I suppose it's not completely inaccurate to describe a strategy that relies on simply hanging on long enough "trench warfare", but I wouldn't have picked that term.

The article, however, does ask a pertinent question: "What can Hillary do?"

On the battlefield - to pursue the chosen metaphor - mobility is employed to attack the enemy - to position your forces to bring concentrated, coordinated firepower to bear on the enemy, allowing the enemy little time to respond. [Anzio is a great example of positional advantage achieved by mobility... only to be squandered by not exploiting the advantage, and allowing the enemy to regroup.] In the best of all possible worlds, simply having achieved a positional advantage is sufficient to secure the victory, without firing a shot.

Given that Clinton is correctly reluctant to attack Obama directly, maneuvering to achieve a favorable position may be the best she can hope for. Great. How?

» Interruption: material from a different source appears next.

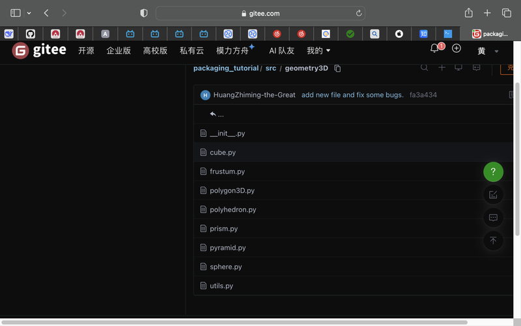Click the plus create icon in header
The image size is (521, 326).
457,49
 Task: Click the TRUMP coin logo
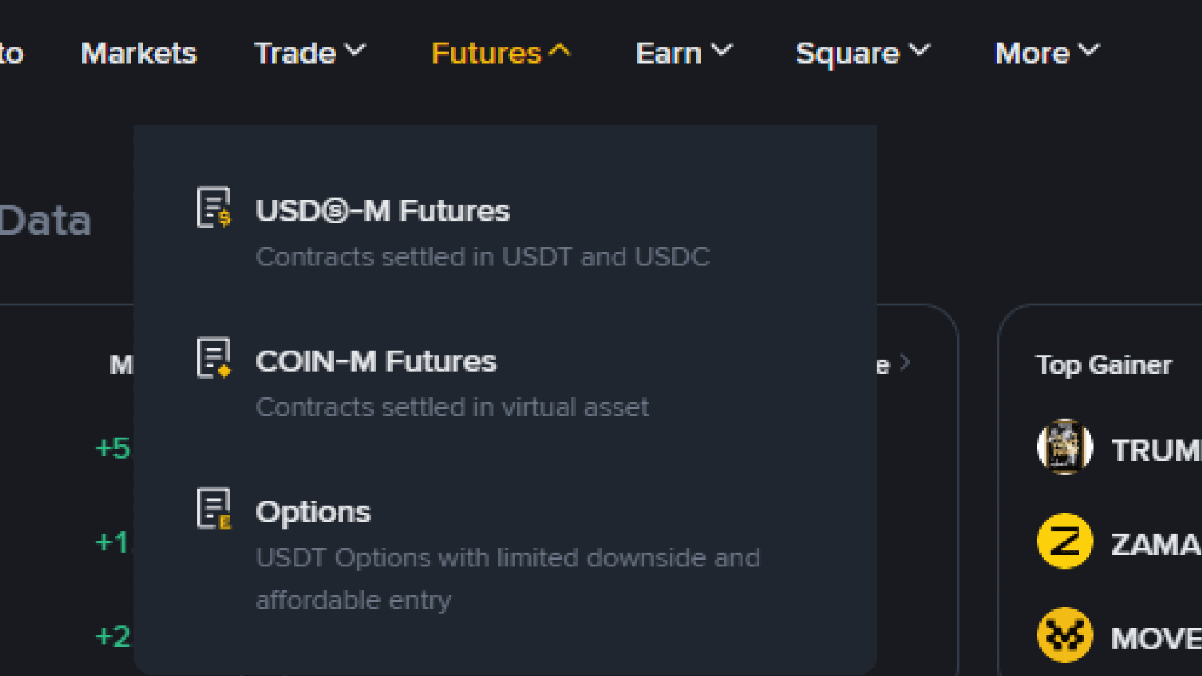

"Rhetoric vs. Results, Talk vs. Action."
Pointing out Obama's lack of experience, and characterizing his appeal as brilliant rhetoric without demonstrated achievement seems not such a great idea. The problem is not that it's untrue, but that it invites voters to examine Clinton's actions... which include votes for Iraq AUMF and Kyl-Lieberman - the latter as recently as last summer! "Senator Clinton asks us to examine not her words, but her actions. Fine! Let's examine her actions..."

This particular parry is ready-to-hand, suggesting the offensive thrust will not be effective.

It's been fun trying to extend the military metaphor, but I think I'm now exhausted from all the fighting! Good night!